Wow scotty - Nice looking bottles and labels!   I made a concord pyment once, we still have one bottle of that test batch - got any tips on making anything using concord?  Of course I used the juice from the store, that may have been my mistake, or I may have not used enough.

Very nice color on those too... the fruit cocktail looks particularly enticing.  And don't you *love* a floor corker? 
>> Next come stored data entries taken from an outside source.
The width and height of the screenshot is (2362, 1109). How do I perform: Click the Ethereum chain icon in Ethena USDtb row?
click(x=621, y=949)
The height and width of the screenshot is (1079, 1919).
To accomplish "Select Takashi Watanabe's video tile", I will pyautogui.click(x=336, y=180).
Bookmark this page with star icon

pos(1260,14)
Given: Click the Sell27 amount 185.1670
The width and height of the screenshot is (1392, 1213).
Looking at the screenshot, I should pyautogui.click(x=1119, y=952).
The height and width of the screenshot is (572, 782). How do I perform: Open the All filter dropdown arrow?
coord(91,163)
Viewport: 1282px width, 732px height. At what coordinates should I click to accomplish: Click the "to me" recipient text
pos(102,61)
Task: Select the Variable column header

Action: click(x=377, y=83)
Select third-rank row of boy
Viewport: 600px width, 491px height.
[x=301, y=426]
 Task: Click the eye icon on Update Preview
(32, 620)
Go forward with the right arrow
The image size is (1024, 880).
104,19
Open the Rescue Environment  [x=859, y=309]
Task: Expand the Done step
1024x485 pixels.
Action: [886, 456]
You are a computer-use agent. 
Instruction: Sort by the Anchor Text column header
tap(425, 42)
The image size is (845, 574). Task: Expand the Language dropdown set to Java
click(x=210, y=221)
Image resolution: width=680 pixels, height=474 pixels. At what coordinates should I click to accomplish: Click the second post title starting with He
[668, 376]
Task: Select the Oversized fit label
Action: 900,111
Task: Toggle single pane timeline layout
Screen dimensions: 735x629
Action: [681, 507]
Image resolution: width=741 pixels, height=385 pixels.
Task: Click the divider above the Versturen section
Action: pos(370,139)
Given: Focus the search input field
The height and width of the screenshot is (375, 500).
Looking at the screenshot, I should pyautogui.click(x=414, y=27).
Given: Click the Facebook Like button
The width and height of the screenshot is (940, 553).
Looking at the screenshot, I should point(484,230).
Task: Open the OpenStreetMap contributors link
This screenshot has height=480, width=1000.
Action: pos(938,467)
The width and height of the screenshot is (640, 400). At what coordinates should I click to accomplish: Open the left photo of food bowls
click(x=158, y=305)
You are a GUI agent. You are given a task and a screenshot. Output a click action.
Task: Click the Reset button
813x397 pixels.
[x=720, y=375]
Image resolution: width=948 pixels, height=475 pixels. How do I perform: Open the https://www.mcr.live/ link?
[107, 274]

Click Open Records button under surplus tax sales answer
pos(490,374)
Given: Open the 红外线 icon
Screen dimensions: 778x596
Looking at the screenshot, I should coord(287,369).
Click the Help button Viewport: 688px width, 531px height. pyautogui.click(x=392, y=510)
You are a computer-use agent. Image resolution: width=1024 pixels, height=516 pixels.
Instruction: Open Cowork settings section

I never tried one of the smaller hand corkers , don't have to be a psychic to know that would end up broken glass and blood...  and some manner of wasted beverage.


----------



## payson (Oct 18, 2007)

Just brewed 5 gallons of American barley wine with Warrior, Simcoe and Cascade (1.108!!) and did a second running ESB 5 gallon batch. Still happily fermenting away. We've got a Flanders Red awaiting the keg as well as a pretty standard clover-honey mead.


----------



## ted (Oct 18, 2007)

payson, Flanders Red? Nice!! How about a recipe for that ?
I have an Amarillo Delight that just got kegged, it's an APA with all Amarillo, I have a Homegrown Hop Ale that is just finishing primary and a Bitter that was split in 2 wit each half fermented with a different Brit ale yeast for research purposes!  This weekend I will be brewing a 10 gal batch of Porter with another brewer and splitting it with him! Coming up I have a batch of Multi-berry Melomel that will be made and then a couple lagers that need to get done, along with another attempt at a hard cider!!


----------



## jocosa (Oct 18, 2007)

Ted... what yeast do you usually use for hard cider?  I've tried Nottingham, and WL English Ale... and both did ok, and while friends lapped it up as fast as I could open it - it just wasn't emotionally satisfying to me... it keeps seeming more like a dry apple wine than a cider to me.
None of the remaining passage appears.